Category Archives: Neohispánicas

Un zijn sënabh anët… un poema en Efenol

[Nota: Hasta ahora, he tratado de publicar un post por semana, pero recientemente comencé la facultad, por lo que tengo mucho menos tiempo que dedicar al conlanging. Por ello, a partir de ahora actualizaré el blog a un ritmo más lento]

Hoy compartiré otro texto en Efenol (una de mis conlangs hispánicas (basadas en el español)). En los últimos meses le he hecho un par de cambios a esta conlang y a su ortografía, por lo que este texto servirá también para mostrar como se ve el Efenol en su versión más actual.

El texto en sí es el Romance del enamorado y la Muerte, perteneciente al viejo romancero español (poemas/baladas anónimas surgidas en la España medieval).
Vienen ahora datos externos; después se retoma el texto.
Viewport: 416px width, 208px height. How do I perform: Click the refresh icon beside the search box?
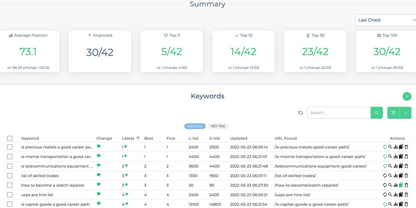tap(300, 113)
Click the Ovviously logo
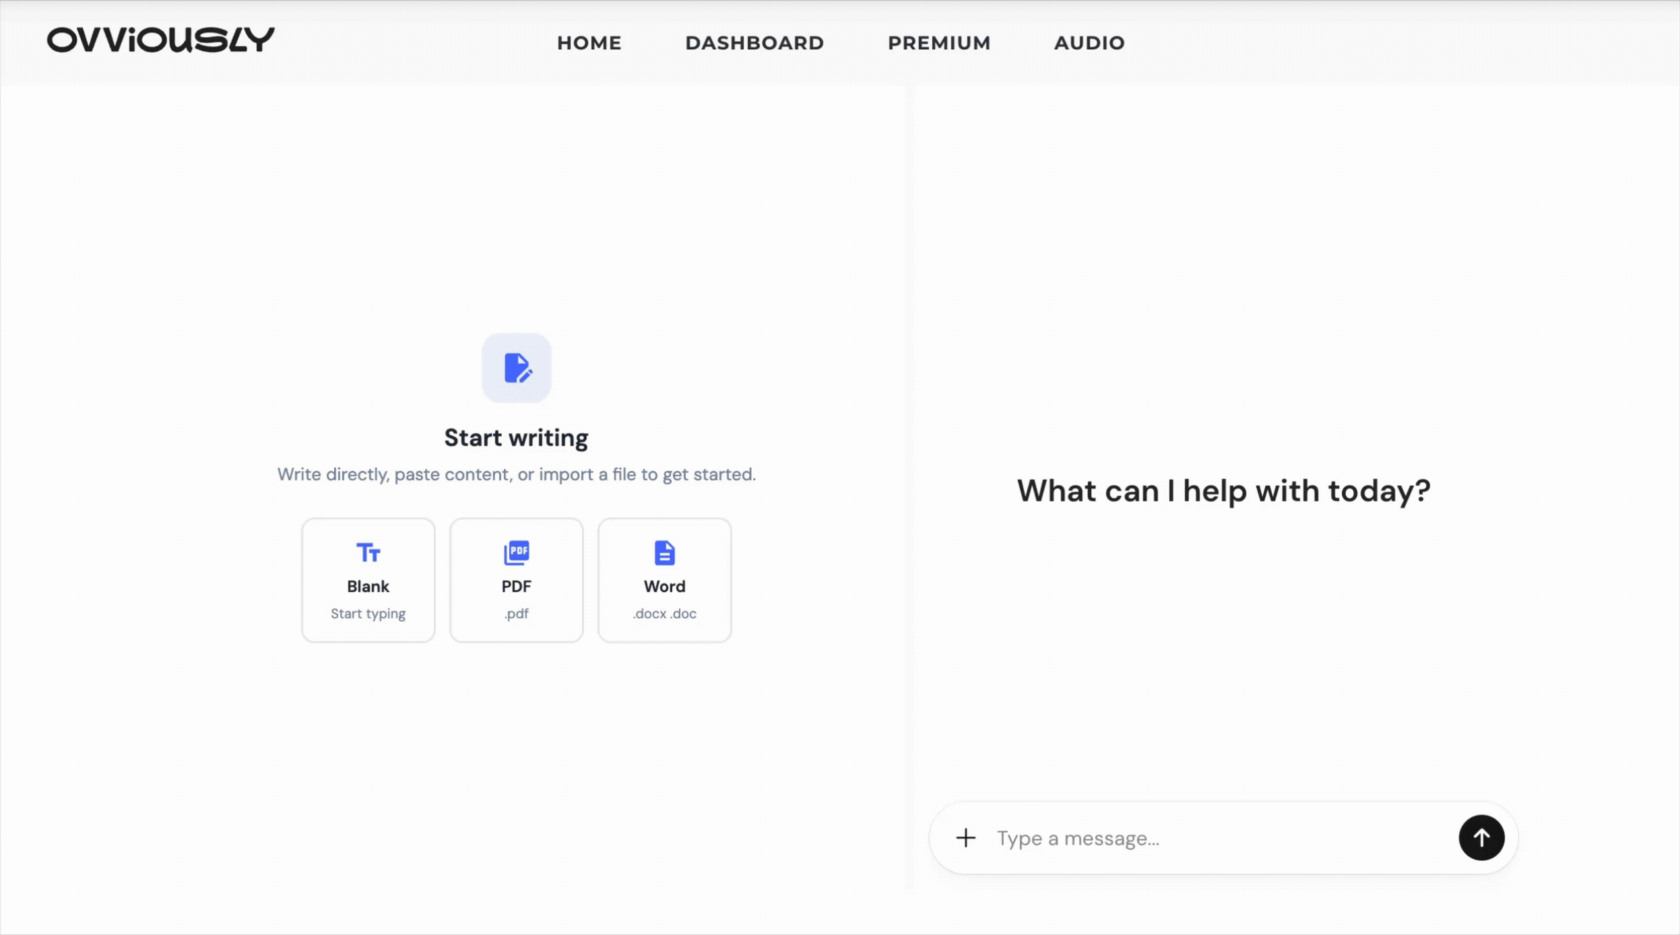 coord(160,40)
Como es costumbre, incluyo también glosas para el texto.

Romanth del’Enamoradh i a·Mhyrth

Un zijn sënabh anët,
sijnid de mhi alva.
Sënabh con mis’emër
c’en mi breith lo tenî.
Bi enthar mucher my blanch,
myt ma c’a·nîbh fir.
– Com ath enthadh Amor?
Com ath enthadh Bidh?
A·pyrth ethan therhadh,
binthein i thilëi.
– No së l’Amor, amanth;
së a·Mhyrth, Deo m’emî.
– Â, Myrth tan ryrô,
dech-me bivir un dî!
– Un dî no pydh ser,
un or tîz de bhidh.

My defirz se cgalthabh,
ma defirz se bhethî.
Sea se bha pâr a·gâl
don su amor bivî.

– Aver-mhe a·byrth, Blanca!
Aver-mhe a·byrth nîn!
– Com te podherê seo avir
si l’ogeithôn no ê benidh?
Mi pbadher no fy a·phaleith,
mi mhadher no eth dorvidh.
– Si no m’aver aor
sea no m’avirâ, ceridh!
A·Mhyrth m’eth buchan,
chunth ti, bidh serî!
– Ben-the bach a·bhenthan
don lavarbh i coî.
T’itarê un cordhôn de hedh
par ce hubh arhibh.
I si e·chordhôn no alchanth
mi trinth einadhirî!
A fin sedh se ronf;
a·Mhyrth c’alhi bhenî:
– Bam, enamoradh,
l’or sea eth cunfildh.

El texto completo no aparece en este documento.